Intentional or not, everything about this album—and this band—screams “fun,” right down to what Jack calls the “very not serious ring” to the band’s name, which he thinks he may have stolen from former fellow “swinger” Spike Slawson…or maybe from NOFX manager Kent Jamieson. “It was soooo long ago,” he says of his long-forgotten nominative theft.
Paul agrees that the name fits the band’s vibe to a tee, though. “When I went to see them at their first show—before I joined—it seemed like the name just fit perfectly,” he says. “Maybe because they were ripping so hard, so effortlessly, and having so much fun that they made their instruments look like toys? That sounds corny, I know, but it’s true. It’s never not fun playing with these ding dongs.”

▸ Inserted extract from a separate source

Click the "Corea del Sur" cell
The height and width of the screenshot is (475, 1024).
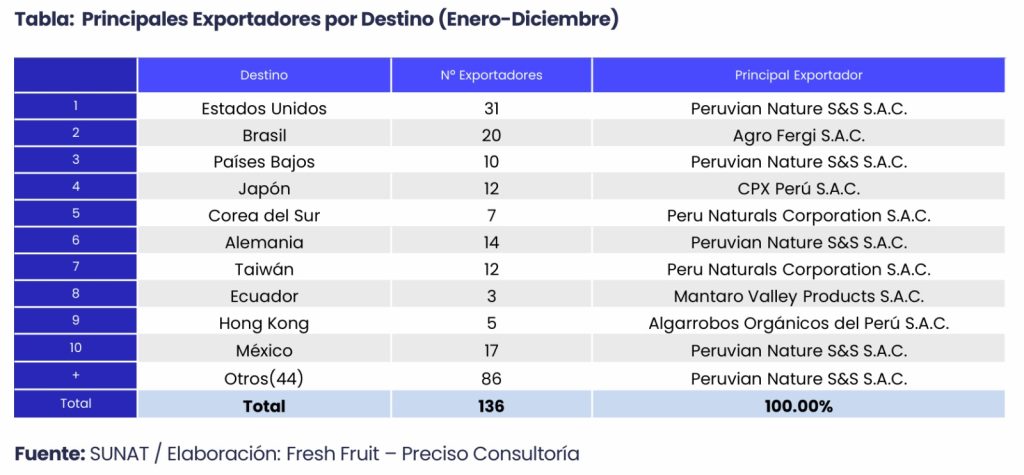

Matching the carefree vibe of the music and the laid-back creative process the combo employ while writing together, the anonymous foot wheels on the cover of the album came to them serendipitously. “There’s this dude on Instagram I follow, Travis Jensen,” says Jack. “He takes these really great pics. I saw those skates and it just kinda clicked: subject matter, roller skate fun, and crack!”

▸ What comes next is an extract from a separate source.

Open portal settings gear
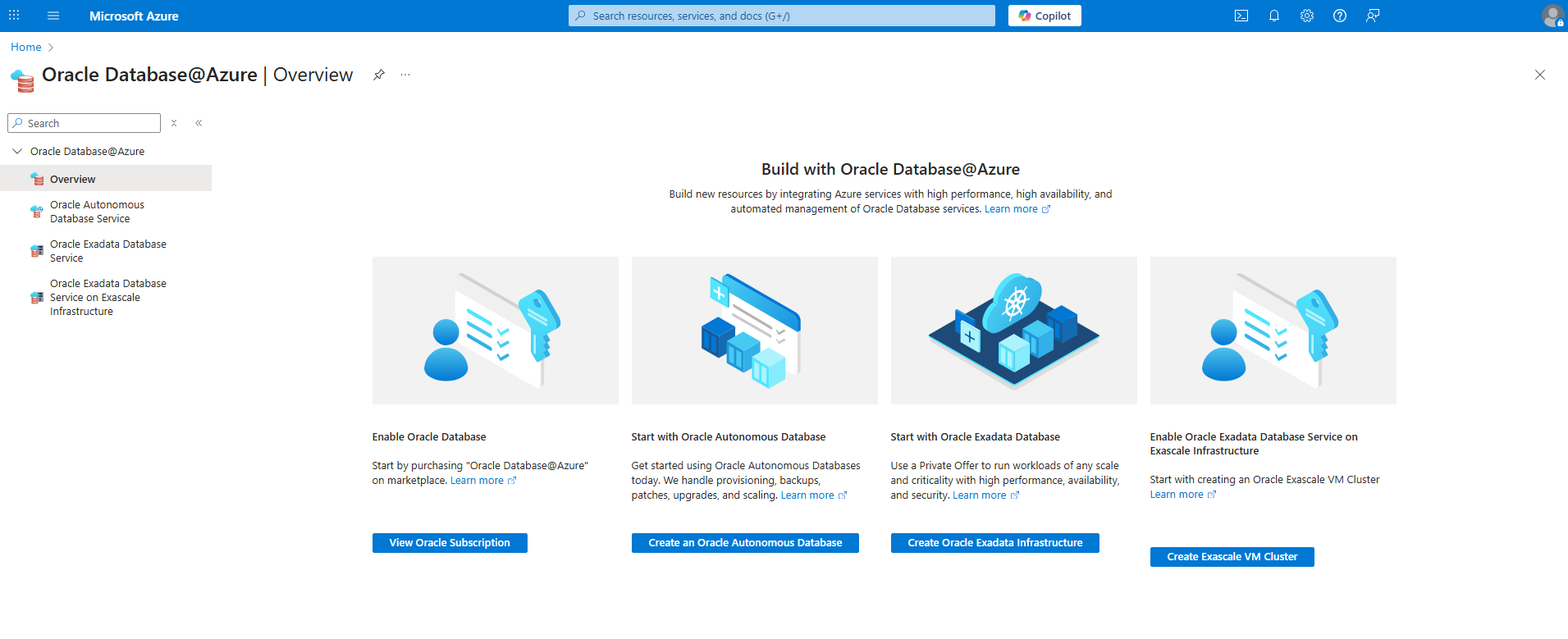 pos(1307,16)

So strap on your skates and turn up your speakers, because summer comes early this year.
+++ BAD COP / BAD COP +++
For Bad Cop/Bad Cop, the past three years have been full of momentum. The kind of reckless activity of driving for 20 hours straight to make a show, performing with whoever, whenever possible and jumping the pond without a proper full length just because they have moxie. However, the hustle began to take its toll as explained by vocalist and guitarist Stacey Dee, “We just finished recording our 7”, Boss Lady, but we didn’t know what we were going to do with it, I mean we had no resources.” In 2013, Bad Cop/Bad Cop performed at Lilith Bear and felt it would be a good idea to invite Fat Mike to see them play. After all, Stacey Dee and Fat Mike are friends and had been working on his concept album, Home Street Home, where Stacey sang the part of Sue, the main protagonist. Vocalist and guitarist Jennie Cotterill expounds, “We said, ‘At least try to get him to come to a show.’ Which is still a really hard sell. But Lilith Bear was an easy trap: He’s not gonna run into anybody he knows. Bears are cool so nobody would fan out on him. There were about 15 drag queens performing. And Muñecas were throwing the show and that’s a really fucking cool band. So he took the bait.” After their performance, Mike bought a round of shots and inquired if they had any material recorded, to which they happily replied that they had a finished 7″ and almost an entire album written. Within a week, Fat Mike signed Bad Cop/Bad Cop to Fat Wreck Chords and released Boss Lady in April of 2014. The EP drew national attention and garnered the band a spot on Alternative Press’ 100 bands you need to know about in 2015.
On June 16th, Fat will release Bad Cop/Bad Cop’s first full-length album, Not Sorry. All thirteen tracks showcase the band’s uncanny ability to blend aggressive instrumentation with polished vocals. Produced by Fat Mike and recorded by Davey Warsop at Hurley Studios in Costa Mesa, the album absolutely brings the rock. In their music, you might hear the influence of some of your favorite punk bands of the ‘90s like The Muffs, No Use for a Name, Dance Hall Crashers and Face to Face. But Bad Cop/Bad Cop has their own unmistakable sound. Tracks like “Old Dogs”, “Nightmare”, and “Support” display the band’s hard-playing style, catchy hooks, three-part harmonies, impossibly high energy and a message of positivity and inclusiveness. One listen to Not Sorry and you’ll know why Bad Cop/Bad Cop have generated so much buzz in such a short time. Cotterill adds, “We are grateful for the scene we came up in as well as for the opportunity to share our music with new audiences. We never thought we’d have the privilege to sign with Fat, but we’re sure gonna do our best now that we have.”
In 2015, you’ll have many chances to see Bad Cop/Bad Cop. Catch them on Fat Wreck Chords’ cross-country Fat Wrecked for 25 Years anniversary tour, out on their own, and culminating in their first appearance at the legendary Fest in Gainesville, Florida.